I'm reaching out for guidance on architectural best practices when building NVRs. A little background: we are currently equipped with Dell 33 TB SATA RAID 5 / 4 GB RAM / Intel Xeon E5620 4 Core @ 2.4 GHz, and each NVR hosts between 30 to 60 IP cameras . The camera settings average about 7 FPS, 800 x 600, H.264, and a 768 bit rate. The vendor has moved away from requiring us to use their Dell NVRs, and they have released a hardware-agnostic version. We are beginning to build our own HP equivalents, and our enterprise standard for memory is 32 GB with 48 TB drives. One of the points of contention with the vendor is that they claim the amount of RAM on the box will not impact performance; however, we have crashed several of our recorders due to what appears to be memory issues. Secondly, I'm concerned that the Dell and/or our HP equivalent are not truly video-grade servers -- just standard application servers. Our server team did indicate that the vendor-provided Dells are nothing more than off-the-shelf machines which could be sufficient. I did find an article that references 6G SAS drives as a more appropriate hard drive choice for monitoring/recording/etc video; but I don't have much more than that in terms of best practices.

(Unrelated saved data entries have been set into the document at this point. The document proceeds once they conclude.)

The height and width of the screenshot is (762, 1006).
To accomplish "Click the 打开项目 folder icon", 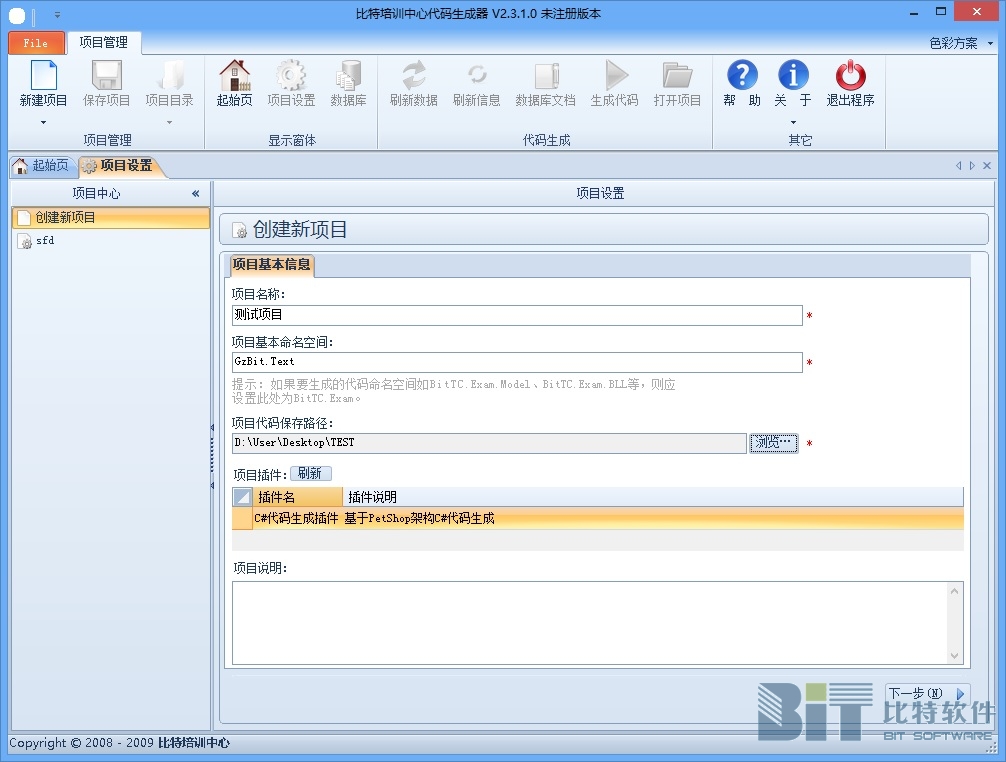I will (x=677, y=76).
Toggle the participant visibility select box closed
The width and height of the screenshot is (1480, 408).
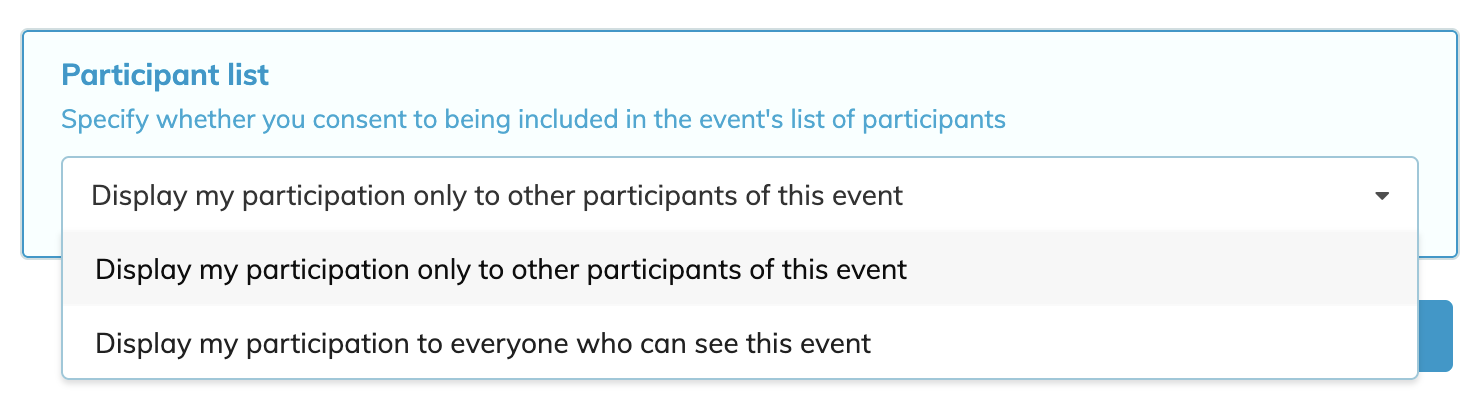(x=1382, y=196)
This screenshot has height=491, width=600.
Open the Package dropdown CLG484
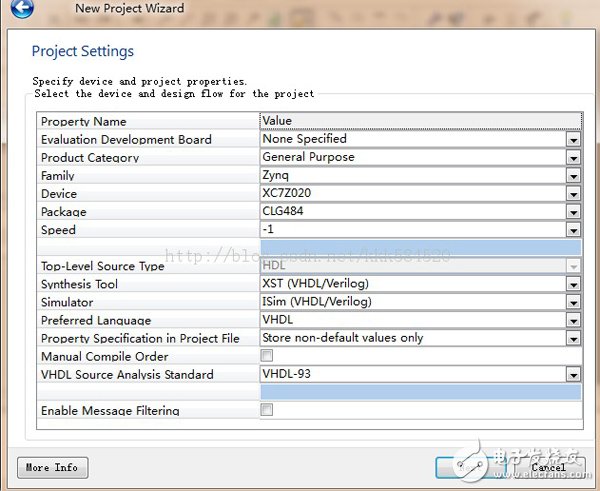pos(573,212)
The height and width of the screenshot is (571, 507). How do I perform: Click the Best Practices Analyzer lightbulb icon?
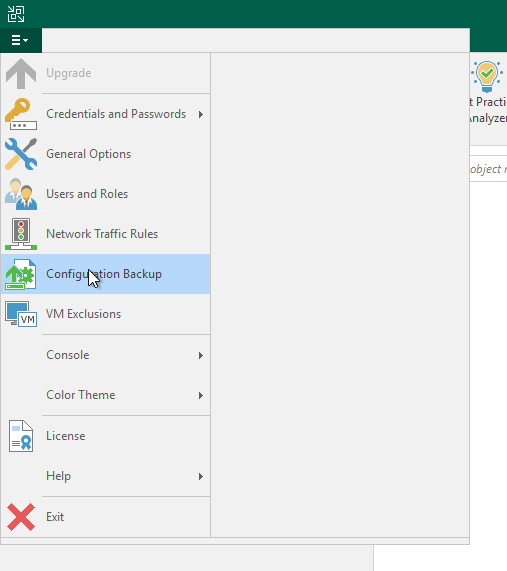[487, 76]
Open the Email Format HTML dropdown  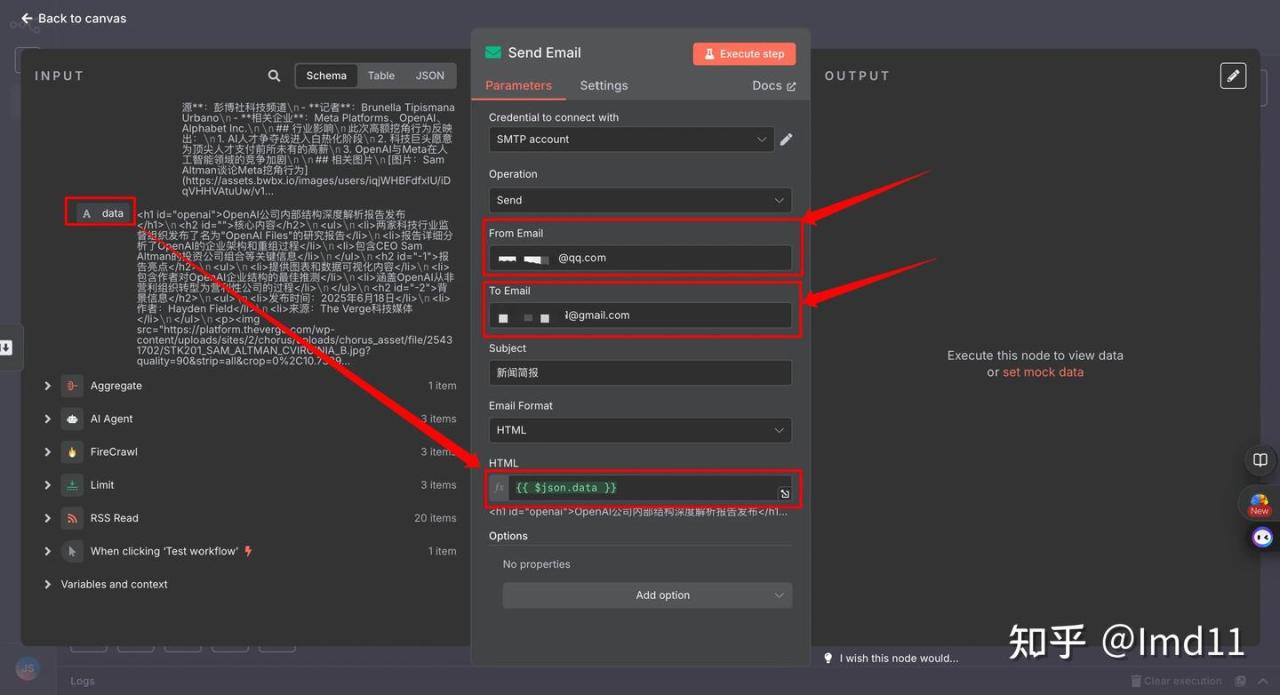pyautogui.click(x=639, y=430)
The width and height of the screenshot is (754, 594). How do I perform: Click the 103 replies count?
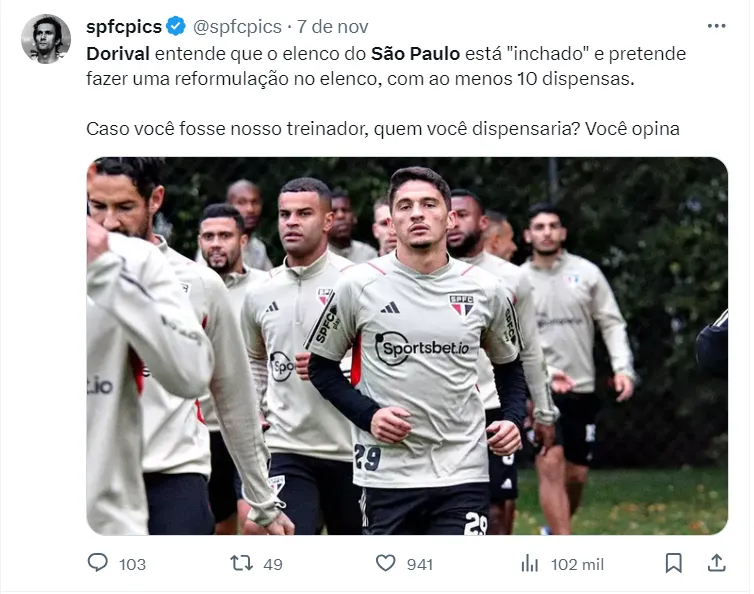[x=132, y=564]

Any assistance is greatly appreciated!

JH
John Honovich
Apr 09, 2014
IPVM

"One of the points of contention with the vendor is that they claim the amount of RAM on the box will not impact performance."

In general, our testing and experience concurs with that - RAM is not a primary factor of VMS performance (see: VMS Server Load Fundamentals Tested).

"however, we have crashed several of our recorders due to what appears to be memory issues."

Can you elaborate on this? You checked statistics and RAM was maxed out or? If so, was CPU also pegged as well or? And how much RAM were you using?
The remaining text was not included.